■ **WHAT TO WORK ON**
How do the records below read from their first line through the line containing "You are a computer-use agent. Screen dimensions: 1344x896"? Write those lines out exactly.

■ **EXERCISE DATA**
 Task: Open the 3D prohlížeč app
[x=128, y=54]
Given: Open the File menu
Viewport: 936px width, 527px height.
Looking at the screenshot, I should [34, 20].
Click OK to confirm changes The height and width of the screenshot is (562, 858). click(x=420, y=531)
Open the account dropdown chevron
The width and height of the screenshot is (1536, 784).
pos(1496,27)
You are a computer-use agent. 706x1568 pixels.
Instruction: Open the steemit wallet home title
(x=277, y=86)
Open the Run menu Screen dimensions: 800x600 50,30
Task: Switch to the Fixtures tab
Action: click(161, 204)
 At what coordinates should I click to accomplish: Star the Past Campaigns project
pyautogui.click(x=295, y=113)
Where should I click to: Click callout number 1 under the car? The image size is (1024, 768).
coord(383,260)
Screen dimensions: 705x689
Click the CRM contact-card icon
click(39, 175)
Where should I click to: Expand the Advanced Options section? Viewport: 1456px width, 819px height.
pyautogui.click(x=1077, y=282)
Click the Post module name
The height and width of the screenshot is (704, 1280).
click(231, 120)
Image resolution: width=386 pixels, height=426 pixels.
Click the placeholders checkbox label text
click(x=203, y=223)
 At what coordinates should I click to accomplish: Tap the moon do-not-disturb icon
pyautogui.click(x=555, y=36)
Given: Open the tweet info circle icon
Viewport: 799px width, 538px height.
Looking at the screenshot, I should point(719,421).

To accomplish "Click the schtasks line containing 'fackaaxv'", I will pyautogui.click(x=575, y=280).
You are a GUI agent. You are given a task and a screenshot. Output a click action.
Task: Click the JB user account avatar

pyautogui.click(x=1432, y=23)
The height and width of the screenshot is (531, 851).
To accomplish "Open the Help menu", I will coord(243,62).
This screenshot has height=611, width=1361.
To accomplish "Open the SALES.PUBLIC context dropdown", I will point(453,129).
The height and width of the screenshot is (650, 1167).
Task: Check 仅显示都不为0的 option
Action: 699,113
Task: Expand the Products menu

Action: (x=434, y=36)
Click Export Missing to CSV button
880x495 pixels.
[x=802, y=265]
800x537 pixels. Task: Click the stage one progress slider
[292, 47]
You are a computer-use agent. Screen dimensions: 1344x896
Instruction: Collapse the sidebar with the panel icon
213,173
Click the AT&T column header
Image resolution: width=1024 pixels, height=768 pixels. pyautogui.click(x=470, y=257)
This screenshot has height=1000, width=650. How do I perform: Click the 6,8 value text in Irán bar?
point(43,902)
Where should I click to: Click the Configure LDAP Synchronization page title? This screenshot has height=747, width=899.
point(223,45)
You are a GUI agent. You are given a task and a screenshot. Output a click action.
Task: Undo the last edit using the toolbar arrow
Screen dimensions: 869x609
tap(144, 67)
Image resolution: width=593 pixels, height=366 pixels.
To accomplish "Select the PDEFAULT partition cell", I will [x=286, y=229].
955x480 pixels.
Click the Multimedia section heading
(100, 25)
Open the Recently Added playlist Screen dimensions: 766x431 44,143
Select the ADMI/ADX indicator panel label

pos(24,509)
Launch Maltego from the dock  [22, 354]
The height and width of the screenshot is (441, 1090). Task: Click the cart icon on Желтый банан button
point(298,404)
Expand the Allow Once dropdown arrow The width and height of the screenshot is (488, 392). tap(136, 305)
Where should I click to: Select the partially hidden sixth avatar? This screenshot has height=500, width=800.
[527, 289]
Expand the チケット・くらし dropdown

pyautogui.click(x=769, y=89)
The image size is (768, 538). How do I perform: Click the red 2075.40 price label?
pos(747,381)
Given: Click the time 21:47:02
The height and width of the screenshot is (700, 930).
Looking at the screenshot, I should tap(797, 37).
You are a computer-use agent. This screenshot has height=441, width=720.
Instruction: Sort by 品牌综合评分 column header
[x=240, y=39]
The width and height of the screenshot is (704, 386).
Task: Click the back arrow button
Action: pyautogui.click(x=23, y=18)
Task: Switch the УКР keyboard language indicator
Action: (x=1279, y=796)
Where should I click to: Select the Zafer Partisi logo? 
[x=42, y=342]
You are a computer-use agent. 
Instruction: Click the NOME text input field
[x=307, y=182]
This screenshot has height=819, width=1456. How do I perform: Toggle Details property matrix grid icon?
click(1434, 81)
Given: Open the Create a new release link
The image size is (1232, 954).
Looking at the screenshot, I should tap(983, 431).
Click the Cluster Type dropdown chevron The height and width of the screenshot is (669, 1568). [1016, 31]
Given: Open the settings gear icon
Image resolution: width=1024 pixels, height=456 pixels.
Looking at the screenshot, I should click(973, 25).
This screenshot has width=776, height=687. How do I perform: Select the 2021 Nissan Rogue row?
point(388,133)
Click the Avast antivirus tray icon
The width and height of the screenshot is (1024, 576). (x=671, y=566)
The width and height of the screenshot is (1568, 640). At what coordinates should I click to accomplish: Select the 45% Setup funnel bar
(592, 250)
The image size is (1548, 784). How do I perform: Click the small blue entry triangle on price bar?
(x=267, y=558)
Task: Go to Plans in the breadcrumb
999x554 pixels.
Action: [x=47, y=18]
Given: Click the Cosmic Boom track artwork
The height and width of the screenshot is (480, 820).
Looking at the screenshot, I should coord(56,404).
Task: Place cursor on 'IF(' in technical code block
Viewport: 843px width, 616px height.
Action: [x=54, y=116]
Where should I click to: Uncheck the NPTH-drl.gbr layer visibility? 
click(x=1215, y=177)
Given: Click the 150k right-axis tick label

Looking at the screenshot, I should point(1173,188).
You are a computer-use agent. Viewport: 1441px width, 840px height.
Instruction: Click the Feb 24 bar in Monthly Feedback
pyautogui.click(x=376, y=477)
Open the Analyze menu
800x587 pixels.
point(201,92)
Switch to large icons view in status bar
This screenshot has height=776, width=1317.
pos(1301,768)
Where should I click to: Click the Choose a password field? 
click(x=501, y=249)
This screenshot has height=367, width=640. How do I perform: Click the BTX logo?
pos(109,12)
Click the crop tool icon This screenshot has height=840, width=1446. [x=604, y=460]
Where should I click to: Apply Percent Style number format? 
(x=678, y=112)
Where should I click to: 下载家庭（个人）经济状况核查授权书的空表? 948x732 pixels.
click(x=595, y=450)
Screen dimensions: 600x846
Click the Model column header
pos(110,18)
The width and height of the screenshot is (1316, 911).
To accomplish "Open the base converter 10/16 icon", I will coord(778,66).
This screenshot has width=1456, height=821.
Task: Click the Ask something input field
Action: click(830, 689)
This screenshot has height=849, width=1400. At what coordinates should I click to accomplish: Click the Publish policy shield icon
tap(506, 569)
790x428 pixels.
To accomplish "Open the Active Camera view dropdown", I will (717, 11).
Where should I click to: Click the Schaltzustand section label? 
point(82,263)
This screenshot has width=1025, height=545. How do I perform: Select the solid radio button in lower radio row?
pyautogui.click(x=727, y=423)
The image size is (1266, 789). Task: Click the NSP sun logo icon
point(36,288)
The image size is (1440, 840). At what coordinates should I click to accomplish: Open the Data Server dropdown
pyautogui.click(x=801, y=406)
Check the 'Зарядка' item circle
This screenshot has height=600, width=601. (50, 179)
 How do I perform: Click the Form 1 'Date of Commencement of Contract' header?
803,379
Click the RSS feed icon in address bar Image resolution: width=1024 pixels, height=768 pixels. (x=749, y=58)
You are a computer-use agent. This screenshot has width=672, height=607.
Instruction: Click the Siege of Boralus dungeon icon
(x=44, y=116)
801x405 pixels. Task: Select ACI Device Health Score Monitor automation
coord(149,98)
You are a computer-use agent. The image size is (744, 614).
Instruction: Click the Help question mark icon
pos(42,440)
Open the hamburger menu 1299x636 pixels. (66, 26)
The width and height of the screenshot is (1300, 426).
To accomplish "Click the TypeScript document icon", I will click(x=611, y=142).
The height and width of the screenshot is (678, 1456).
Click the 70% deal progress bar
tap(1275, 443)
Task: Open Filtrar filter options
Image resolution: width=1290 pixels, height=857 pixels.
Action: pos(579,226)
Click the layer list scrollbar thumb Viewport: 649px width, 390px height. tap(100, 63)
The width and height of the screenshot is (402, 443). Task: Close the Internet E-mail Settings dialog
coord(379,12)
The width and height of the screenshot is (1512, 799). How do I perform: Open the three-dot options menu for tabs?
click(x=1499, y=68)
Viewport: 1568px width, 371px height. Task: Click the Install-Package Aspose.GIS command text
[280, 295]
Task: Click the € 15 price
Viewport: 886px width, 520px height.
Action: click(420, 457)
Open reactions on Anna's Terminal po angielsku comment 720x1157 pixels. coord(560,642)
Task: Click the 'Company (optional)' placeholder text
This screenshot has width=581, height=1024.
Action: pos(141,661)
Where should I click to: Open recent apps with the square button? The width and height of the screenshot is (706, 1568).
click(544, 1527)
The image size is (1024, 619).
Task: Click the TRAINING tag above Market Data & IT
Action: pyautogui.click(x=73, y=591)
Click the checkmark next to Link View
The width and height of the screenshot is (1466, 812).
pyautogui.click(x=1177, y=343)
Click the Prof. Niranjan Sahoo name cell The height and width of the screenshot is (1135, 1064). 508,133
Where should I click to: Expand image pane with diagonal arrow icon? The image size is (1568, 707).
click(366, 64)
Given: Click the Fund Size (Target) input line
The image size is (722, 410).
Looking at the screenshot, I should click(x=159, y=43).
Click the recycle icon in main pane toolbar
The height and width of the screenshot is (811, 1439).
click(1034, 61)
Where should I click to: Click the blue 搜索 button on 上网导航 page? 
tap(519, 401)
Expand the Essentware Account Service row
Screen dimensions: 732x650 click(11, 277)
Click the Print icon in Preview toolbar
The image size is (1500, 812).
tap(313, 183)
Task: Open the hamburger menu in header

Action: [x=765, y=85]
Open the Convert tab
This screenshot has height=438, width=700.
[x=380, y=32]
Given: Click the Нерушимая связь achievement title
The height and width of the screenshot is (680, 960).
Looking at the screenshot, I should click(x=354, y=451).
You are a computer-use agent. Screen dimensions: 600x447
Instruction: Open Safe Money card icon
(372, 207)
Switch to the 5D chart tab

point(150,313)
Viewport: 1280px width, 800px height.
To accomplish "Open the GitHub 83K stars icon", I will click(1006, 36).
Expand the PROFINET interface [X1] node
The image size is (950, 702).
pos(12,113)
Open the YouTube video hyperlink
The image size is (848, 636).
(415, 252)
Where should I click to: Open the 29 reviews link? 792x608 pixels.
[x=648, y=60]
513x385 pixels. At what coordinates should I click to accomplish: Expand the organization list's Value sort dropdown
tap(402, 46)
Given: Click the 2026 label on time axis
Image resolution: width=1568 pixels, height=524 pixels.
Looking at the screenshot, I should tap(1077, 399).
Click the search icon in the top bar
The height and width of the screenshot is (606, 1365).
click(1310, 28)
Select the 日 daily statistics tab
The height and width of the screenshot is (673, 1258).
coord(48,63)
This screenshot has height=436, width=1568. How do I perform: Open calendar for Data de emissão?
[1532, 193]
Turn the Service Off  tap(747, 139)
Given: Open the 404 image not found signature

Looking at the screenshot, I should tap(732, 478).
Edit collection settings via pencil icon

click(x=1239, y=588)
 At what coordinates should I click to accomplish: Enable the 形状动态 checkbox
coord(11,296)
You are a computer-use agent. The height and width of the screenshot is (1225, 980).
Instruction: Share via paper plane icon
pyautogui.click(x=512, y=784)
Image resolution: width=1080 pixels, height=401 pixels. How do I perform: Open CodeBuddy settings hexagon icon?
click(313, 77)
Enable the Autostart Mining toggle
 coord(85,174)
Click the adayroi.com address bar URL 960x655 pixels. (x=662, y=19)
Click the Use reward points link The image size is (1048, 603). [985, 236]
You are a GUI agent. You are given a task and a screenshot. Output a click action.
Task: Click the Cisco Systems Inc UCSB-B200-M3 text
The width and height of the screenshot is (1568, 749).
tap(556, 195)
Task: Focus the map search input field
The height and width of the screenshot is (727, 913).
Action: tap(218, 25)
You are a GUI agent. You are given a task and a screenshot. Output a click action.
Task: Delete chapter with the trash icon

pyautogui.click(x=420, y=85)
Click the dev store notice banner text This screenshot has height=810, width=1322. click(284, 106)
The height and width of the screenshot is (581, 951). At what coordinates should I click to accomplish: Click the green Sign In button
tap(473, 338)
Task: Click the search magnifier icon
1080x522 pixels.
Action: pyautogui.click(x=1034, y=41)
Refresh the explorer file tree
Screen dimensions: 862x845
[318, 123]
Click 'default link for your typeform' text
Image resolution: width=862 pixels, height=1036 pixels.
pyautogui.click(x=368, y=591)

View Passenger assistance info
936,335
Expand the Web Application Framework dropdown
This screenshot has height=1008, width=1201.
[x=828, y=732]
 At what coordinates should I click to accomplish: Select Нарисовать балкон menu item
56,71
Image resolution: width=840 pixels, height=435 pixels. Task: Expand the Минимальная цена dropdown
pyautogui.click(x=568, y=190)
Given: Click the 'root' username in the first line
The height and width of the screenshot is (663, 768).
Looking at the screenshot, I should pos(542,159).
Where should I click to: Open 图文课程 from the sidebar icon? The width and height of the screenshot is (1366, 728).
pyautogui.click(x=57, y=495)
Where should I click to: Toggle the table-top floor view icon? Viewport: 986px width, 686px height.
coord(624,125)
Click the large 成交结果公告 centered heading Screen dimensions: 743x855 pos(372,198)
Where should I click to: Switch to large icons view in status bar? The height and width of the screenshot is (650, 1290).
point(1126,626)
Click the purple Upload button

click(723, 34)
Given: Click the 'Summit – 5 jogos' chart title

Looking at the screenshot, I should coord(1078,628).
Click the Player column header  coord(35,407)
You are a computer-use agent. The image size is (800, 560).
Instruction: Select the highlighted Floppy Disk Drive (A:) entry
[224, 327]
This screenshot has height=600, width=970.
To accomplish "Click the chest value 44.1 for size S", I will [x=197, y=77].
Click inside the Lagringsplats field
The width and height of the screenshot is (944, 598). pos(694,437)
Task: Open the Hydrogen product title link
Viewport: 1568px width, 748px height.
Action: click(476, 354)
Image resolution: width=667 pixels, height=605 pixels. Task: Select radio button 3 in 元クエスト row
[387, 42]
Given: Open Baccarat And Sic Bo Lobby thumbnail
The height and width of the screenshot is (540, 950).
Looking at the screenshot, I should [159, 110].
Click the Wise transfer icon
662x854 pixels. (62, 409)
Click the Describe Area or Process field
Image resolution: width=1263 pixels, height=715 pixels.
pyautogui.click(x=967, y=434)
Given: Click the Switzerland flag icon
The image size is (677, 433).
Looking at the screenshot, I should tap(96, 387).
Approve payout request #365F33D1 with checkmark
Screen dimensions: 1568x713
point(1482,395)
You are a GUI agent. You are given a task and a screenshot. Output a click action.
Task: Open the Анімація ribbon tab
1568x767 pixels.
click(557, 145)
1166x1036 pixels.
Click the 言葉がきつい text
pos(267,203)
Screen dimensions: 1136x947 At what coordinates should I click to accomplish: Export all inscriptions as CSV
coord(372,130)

■ **YOUR RESPONSE**
 Task: Open the 3D prohlížeč app
[x=128, y=54]
Given: Open the File menu
Viewport: 936px width, 527px height.
Looking at the screenshot, I should [34, 20].
Click OK to confirm changes The height and width of the screenshot is (562, 858). click(x=420, y=531)
Open the account dropdown chevron
The width and height of the screenshot is (1536, 784).
pos(1496,27)
You are a computer-use agent. 706x1568 pixels.
Instruction: Open the steemit wallet home title
(x=277, y=86)
Open the Run menu Screen dimensions: 800x600 50,30
Task: Switch to the Fixtures tab
Action: click(161, 204)
 At what coordinates should I click to accomplish: Star the Past Campaigns project
pyautogui.click(x=295, y=113)
Where should I click to: Click callout number 1 under the car? The image size is (1024, 768).
coord(383,260)
Screen dimensions: 705x689
Click the CRM contact-card icon
click(39, 175)
Where should I click to: Expand the Advanced Options section? Viewport: 1456px width, 819px height.
pyautogui.click(x=1077, y=282)
Click the Post module name
The height and width of the screenshot is (704, 1280).
click(231, 120)
Image resolution: width=386 pixels, height=426 pixels.
Click the placeholders checkbox label text
click(x=203, y=223)
 At what coordinates should I click to accomplish: Tap the moon do-not-disturb icon
pyautogui.click(x=555, y=36)
Given: Open the tweet info circle icon
Viewport: 799px width, 538px height.
Looking at the screenshot, I should point(719,421).

To accomplish "Click the schtasks line containing 'fackaaxv'", I will pyautogui.click(x=575, y=280).
You are a GUI agent. You are given a task and a screenshot. Output a click action.
Task: Click the JB user account avatar

pyautogui.click(x=1432, y=23)
The height and width of the screenshot is (531, 851).
To accomplish "Open the Help menu", I will coord(243,62).
This screenshot has height=611, width=1361.
To accomplish "Open the SALES.PUBLIC context dropdown", I will point(453,129).
The height and width of the screenshot is (650, 1167).
Task: Check 仅显示都不为0的 option
Action: 699,113
Task: Expand the Products menu

Action: (x=434, y=36)
Click Export Missing to CSV button
880x495 pixels.
[x=802, y=265]
800x537 pixels. Task: Click the stage one progress slider
[292, 47]
You are a computer-use agent. Screen dimensions: 1344x896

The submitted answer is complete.